## STATED GOAL
Copy every item below line for line, changing nothing.

## PROVIDED MATERIAL

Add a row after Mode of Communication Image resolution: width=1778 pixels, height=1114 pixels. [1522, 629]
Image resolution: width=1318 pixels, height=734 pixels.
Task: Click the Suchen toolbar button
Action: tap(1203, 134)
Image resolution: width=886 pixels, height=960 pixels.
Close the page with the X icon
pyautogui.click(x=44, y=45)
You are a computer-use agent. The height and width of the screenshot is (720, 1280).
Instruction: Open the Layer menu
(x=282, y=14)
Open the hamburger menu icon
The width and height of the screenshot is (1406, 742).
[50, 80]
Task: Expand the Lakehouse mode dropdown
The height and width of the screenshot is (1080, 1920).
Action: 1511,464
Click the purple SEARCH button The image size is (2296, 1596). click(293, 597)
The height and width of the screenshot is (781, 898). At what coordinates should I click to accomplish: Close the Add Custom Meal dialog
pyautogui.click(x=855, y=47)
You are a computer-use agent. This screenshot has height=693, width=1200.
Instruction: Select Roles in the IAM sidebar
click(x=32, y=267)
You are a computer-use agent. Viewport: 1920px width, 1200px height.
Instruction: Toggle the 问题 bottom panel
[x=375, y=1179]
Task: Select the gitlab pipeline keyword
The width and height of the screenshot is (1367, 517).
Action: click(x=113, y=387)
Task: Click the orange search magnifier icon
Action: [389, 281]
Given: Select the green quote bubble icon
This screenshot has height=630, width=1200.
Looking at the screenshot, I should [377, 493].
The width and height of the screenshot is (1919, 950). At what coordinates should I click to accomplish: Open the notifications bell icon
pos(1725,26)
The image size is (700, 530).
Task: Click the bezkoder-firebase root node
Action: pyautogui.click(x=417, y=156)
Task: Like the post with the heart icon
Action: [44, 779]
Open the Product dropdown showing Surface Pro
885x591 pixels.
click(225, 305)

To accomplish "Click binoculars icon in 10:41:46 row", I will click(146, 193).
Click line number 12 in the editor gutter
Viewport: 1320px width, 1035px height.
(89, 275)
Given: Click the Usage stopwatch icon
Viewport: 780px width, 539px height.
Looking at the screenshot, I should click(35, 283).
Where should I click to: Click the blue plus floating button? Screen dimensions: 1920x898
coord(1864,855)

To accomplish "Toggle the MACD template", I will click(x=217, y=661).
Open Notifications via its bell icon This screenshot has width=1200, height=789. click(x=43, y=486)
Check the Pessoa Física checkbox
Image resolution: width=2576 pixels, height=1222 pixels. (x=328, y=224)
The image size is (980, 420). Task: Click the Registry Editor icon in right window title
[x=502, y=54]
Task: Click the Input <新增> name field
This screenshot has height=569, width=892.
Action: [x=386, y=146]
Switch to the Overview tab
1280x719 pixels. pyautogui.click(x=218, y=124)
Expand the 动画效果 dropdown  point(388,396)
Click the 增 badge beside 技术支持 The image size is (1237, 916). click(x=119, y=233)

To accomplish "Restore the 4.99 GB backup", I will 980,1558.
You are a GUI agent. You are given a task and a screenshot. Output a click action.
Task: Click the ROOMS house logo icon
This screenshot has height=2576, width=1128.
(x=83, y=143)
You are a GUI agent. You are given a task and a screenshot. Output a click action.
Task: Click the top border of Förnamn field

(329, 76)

## RESPONSE TO THE EXERCISE
Add a row after Mode of Communication Image resolution: width=1778 pixels, height=1114 pixels. [1522, 629]
Image resolution: width=1318 pixels, height=734 pixels.
Task: Click the Suchen toolbar button
Action: tap(1203, 134)
Image resolution: width=886 pixels, height=960 pixels.
Close the page with the X icon
pyautogui.click(x=44, y=45)
You are a computer-use agent. The height and width of the screenshot is (720, 1280).
Instruction: Open the Layer menu
(x=282, y=14)
Open the hamburger menu icon
The width and height of the screenshot is (1406, 742).
[50, 80]
Task: Expand the Lakehouse mode dropdown
The height and width of the screenshot is (1080, 1920).
Action: 1511,464
Click the purple SEARCH button The image size is (2296, 1596). click(293, 597)
The height and width of the screenshot is (781, 898). At what coordinates should I click to accomplish: Close the Add Custom Meal dialog
pyautogui.click(x=855, y=47)
You are a computer-use agent. This screenshot has height=693, width=1200.
Instruction: Select Roles in the IAM sidebar
click(x=32, y=267)
You are a computer-use agent. Viewport: 1920px width, 1200px height.
Instruction: Toggle the 问题 bottom panel
[x=375, y=1179]
Task: Select the gitlab pipeline keyword
The width and height of the screenshot is (1367, 517).
Action: click(x=113, y=387)
Task: Click the orange search magnifier icon
Action: [389, 281]
Given: Select the green quote bubble icon
This screenshot has height=630, width=1200.
Looking at the screenshot, I should [377, 493].
The width and height of the screenshot is (1919, 950). At what coordinates should I click to accomplish: Open the notifications bell icon
pos(1725,26)
The image size is (700, 530).
Task: Click the bezkoder-firebase root node
Action: pyautogui.click(x=417, y=156)
Task: Like the post with the heart icon
Action: [44, 779]
Open the Product dropdown showing Surface Pro
885x591 pixels.
click(225, 305)

To accomplish "Click binoculars icon in 10:41:46 row", I will click(146, 193).
Click line number 12 in the editor gutter
Viewport: 1320px width, 1035px height.
(89, 275)
Given: Click the Usage stopwatch icon
Viewport: 780px width, 539px height.
Looking at the screenshot, I should click(35, 283).
Where should I click to: Click the blue plus floating button? Screen dimensions: 1920x898
coord(1864,855)

To accomplish "Toggle the MACD template", I will click(x=217, y=661).
Open Notifications via its bell icon This screenshot has width=1200, height=789. click(x=43, y=486)
Check the Pessoa Física checkbox
Image resolution: width=2576 pixels, height=1222 pixels. (x=328, y=224)
The image size is (980, 420). Task: Click the Registry Editor icon in right window title
[x=502, y=54]
Task: Click the Input <新增> name field
This screenshot has height=569, width=892.
Action: [x=386, y=146]
Switch to the Overview tab
1280x719 pixels. pyautogui.click(x=218, y=124)
Expand the 动画效果 dropdown  point(388,396)
Click the 增 badge beside 技术支持 The image size is (1237, 916). click(x=119, y=233)

To accomplish "Restore the 4.99 GB backup", I will 980,1558.
You are a GUI agent. You are given a task and a screenshot. Output a click action.
Task: Click the ROOMS house logo icon
This screenshot has height=2576, width=1128.
(x=83, y=143)
You are a GUI agent. You are given a task and a screenshot. Output a click action.
Task: Click the top border of Förnamn field

(329, 76)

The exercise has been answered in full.